Embrace Life 1/24/24
It's been a minute since my last blog; ok, nearly a month, but I haven't been quiet. Tikkun Now has been churning out content for global media outlets in an attempt to temper the antisemitic vitriol in our news. If we have overlapping missions and you need content, contact me! For those who have previously asked, yes, please forward this blog to anyone. And for my media followers, while I appreciate your appreciation for my words, let's please remember to cite Tikkun Now…especially before you read it nearly verbatim on the news, FZ. We've heard enough about plagiarism this past month to last us a lifetime.
Tikkun Now has also partnered with over a dozen global Holocaust Museums to update their content. I spent three years working on a thesis and I want to do something meaningful with it! Long before October 7th, my question was simple: if we expanded the Holocaust Museum narrative to include Sephardic and Mizrahi stories, could we broaden people’s understanding of what it means to be a Jew? Could this understanding reinforce ties with historical allies while forging bonds with new communities? And could this better understanding of Jewish diversity help curb growing Antisemitism? And while it might seem early to memorialize October 7th, know that it only took three years after the end of WWII for formal Holocaust memorialization to occur. The discussions are well underway, but who knows what that experience will look like? One thing seems certain: it won’t be located in one of the Kibbutzim. People want to return to their homes, or the site of their former homes, and rebuild. Such is the strength of the Sabra.

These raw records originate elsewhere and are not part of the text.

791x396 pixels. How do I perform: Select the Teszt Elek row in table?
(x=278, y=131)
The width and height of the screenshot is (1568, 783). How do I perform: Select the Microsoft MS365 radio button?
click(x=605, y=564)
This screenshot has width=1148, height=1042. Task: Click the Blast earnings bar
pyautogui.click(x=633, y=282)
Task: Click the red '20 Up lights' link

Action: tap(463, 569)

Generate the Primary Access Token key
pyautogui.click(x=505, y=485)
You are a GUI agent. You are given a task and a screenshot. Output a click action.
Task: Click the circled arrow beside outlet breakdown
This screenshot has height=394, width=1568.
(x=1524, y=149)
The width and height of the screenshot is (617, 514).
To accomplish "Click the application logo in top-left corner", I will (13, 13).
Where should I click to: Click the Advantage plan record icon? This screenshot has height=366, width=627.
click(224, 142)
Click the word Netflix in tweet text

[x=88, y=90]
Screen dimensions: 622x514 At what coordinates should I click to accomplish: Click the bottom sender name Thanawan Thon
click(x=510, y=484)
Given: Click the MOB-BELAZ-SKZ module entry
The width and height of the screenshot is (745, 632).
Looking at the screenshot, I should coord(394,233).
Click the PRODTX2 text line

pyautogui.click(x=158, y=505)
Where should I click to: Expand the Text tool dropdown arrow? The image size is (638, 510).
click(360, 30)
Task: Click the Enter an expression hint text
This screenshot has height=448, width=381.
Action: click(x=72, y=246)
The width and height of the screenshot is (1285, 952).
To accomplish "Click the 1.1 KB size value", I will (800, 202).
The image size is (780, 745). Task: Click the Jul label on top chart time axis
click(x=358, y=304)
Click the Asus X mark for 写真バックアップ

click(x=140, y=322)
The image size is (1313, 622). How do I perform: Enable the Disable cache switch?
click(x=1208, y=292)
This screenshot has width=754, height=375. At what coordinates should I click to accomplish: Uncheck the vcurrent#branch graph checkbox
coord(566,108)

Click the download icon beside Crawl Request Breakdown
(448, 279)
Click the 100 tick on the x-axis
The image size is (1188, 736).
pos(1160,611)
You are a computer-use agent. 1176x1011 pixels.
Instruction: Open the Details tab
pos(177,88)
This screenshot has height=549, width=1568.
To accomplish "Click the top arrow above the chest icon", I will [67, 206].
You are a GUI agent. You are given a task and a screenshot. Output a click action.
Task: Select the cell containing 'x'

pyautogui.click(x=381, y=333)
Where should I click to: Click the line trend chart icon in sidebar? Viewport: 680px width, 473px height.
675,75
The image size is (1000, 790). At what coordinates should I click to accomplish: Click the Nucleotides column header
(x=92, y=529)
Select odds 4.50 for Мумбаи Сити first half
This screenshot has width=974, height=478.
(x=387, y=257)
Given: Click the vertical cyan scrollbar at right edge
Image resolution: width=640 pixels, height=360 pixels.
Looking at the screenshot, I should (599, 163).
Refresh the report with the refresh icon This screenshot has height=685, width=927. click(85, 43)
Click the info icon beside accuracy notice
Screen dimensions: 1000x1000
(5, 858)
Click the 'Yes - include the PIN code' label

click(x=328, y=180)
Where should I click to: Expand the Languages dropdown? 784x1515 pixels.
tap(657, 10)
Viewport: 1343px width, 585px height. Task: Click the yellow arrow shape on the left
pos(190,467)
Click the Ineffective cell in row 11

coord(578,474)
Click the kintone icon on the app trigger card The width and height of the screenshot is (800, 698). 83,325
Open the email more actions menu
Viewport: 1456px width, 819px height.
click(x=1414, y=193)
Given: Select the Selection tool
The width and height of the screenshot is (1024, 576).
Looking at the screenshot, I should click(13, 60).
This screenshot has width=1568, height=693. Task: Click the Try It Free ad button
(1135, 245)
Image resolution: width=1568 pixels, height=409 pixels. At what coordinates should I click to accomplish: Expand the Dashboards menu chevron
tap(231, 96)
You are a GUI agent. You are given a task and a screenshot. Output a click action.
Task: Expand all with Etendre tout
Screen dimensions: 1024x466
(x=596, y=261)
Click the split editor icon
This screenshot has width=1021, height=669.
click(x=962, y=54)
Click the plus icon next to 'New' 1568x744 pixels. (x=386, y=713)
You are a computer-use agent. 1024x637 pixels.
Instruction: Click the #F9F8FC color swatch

I tell this story of my family's latest brush with antisemitism because I am immensely proud of my daughter’s composure and decision-making. As for the incident, it’s not related to my latest social media nastygram, or the Amazon driver who takes delivery pictures giving the middle finger to the Israel Flag on my balcony, but an incident with a rogue middle school referee who targeted my daughter Evie. She plays on the JV basketball team of her Jewish school. At the beginning of an away-game, the referee called both teams to center court and told the girls to huddle together to pray for Gaza. He knew our team was Jewish! The girls were shocked into silence. This ref said that if they didn't comply, he would make a formal complaint to their coach, report them as disrespectful and give them all a technical foul before the game started. These are 12-year-old girls. It takes a real hero to bully tweens. Without coordinating, and with a great deal of trepidation, the girls collectively took a step back out of the forced prayer circle. I am so proud of their judgment and strength.
Angered, the ref pressed further, telling them to remove their jewelry. It's a known rule, so the girls had already complied, except some girls were wearing a slim red thread on their left wrist. It's a Jewish symbol to ward off bad luck, which you wear until it falls off; you never cut it. It's religious, so the league allows it; they'd already played the entire season with it. Another ref finally intervened and told the girls to keep the bracelets. They were shell-shocked and still standing outside the tip-off circle when the ref, who didn't bother to blow the whistle, threw the ball up to start the game.
The girls channeled their frustration into a win, but the experience tarnished any sense of accomplishment. Our coach is diligent, but didn't know what transpired until after the game. The league fired the referee and apologized, but the families have created a rotating schedule of extra parent supervision for all games. It just reinforced my mantra about all things Jewish: “it’s all hands on deck.”
In the grand scheme of things, this is small potatoes. Our kids are home safe, not abused hostages in a dank tunnel for over 100 days, or celebrating their birthdays in captivity, like 1-year-old Kfir. But this feeling of being other, of being on the constant lookout, is insidious. Jews are 2% of the US population, yet we comprise 60% of the reported ethnic/religious hate crimes. Antisemitism is up nearly 400% since October 7th and that damn number will not abate. And that is just what's reported. What about the Jewish family that has their car windows beaten on by pedestrians at a red light because of a pro-Israel bumper sticker; or the Jewish mom that’s screamed at by strangers in the grocery store aisle that she supports genocide and is a "baby killer"; or the boys whose kippahs are ripped of their heads and taunted as they walk home from school? I have been added to a startling number of group chats since moving to Miami (that's a whole different issue) and the banter is surreal.
I try to avoid getting mired in negativity, but have recently found it difficult to engage in personal relationships outside of work, or even simple conversations at the dinner table. That's the insidious thing about hate: even when it operates on the periphery, it can still permeate your senses. It wages a battle against reason. But there is nothing productive about victimhood. If we don't persevere in our lives, then we have inadvertently handed Hamas another victory. My father recently quoted Rumi to me: "Yesterday I was clever, so I wanted to change the world. Today I am wise, so I am changing myself." The real victory for humanity, not just Jews or survivors like himself, is to embrace life. Spend time with family. Continue to learn. Better your relationship with Hashem. Move towards the light, not the darkness. At 102, I think he’s earned the right to dispense advice–now, I need to do more than just listen.